Rico's explained the basic principle well.
To add some details:
how does C interact with the driver
C application calls functions in libraries like DirectX, OpenGL, CUDA and OpenCL, in the exact same way it calls functions like printf().
These library functions then use OS specific mechanisms - such as ioctl (in linux), DeviceIOControl (in Windows), DMA (Direct Memory Addressing), etc - to send commands and data to GPU driver.
If you want your application to talk directly to GPU driver, *you* will have to call these mechanisms just like one of those library does.
Does Assembly come into this at all
Assembly language is a slightly more readable version of machine code.

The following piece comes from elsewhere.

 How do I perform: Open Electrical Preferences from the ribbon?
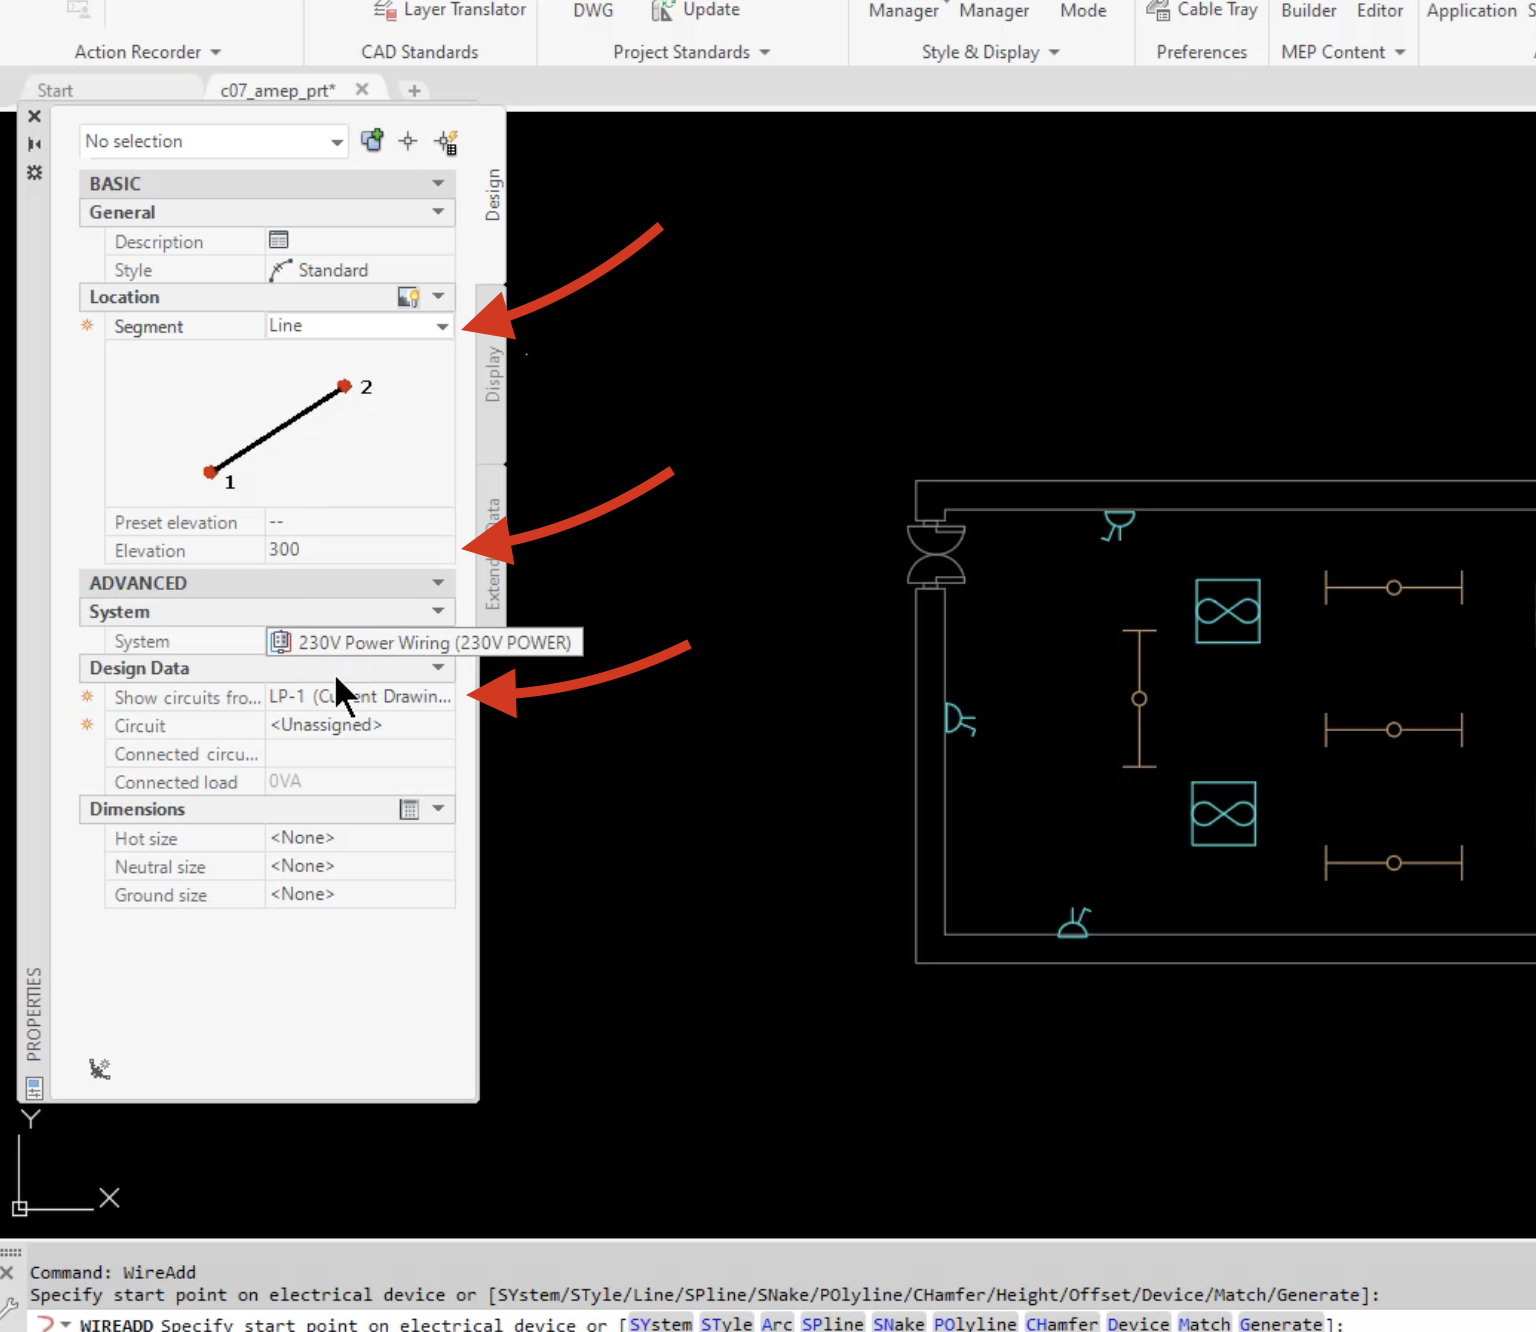[x=1201, y=52]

Machine code like "8B 47 04" (which is what an executable contains and the CPU understands) is
converted into a more readable assembler line like "mov eax,[edi+4]". Ultimately, assembly language too compiles down to the same CPU instruction set as C and other higher languages.
If you so wish, you can code your application in assembly instead of C; it's just another language.
Does driver need to be programmed in a certain language?
Practically speaking, drivers do a lot of memory and low level hardware manipulation. So they're usually written in languages that
make such manipulation safe without side effects, such as C/C++/assembler (and possibly even new languages like D and Rust, but I'm not too sure about them).
Higher level or managed languages result in a lot of side effects on CPU usage, CPU locking, memory usage, etc that may not be a good idea at the driver level.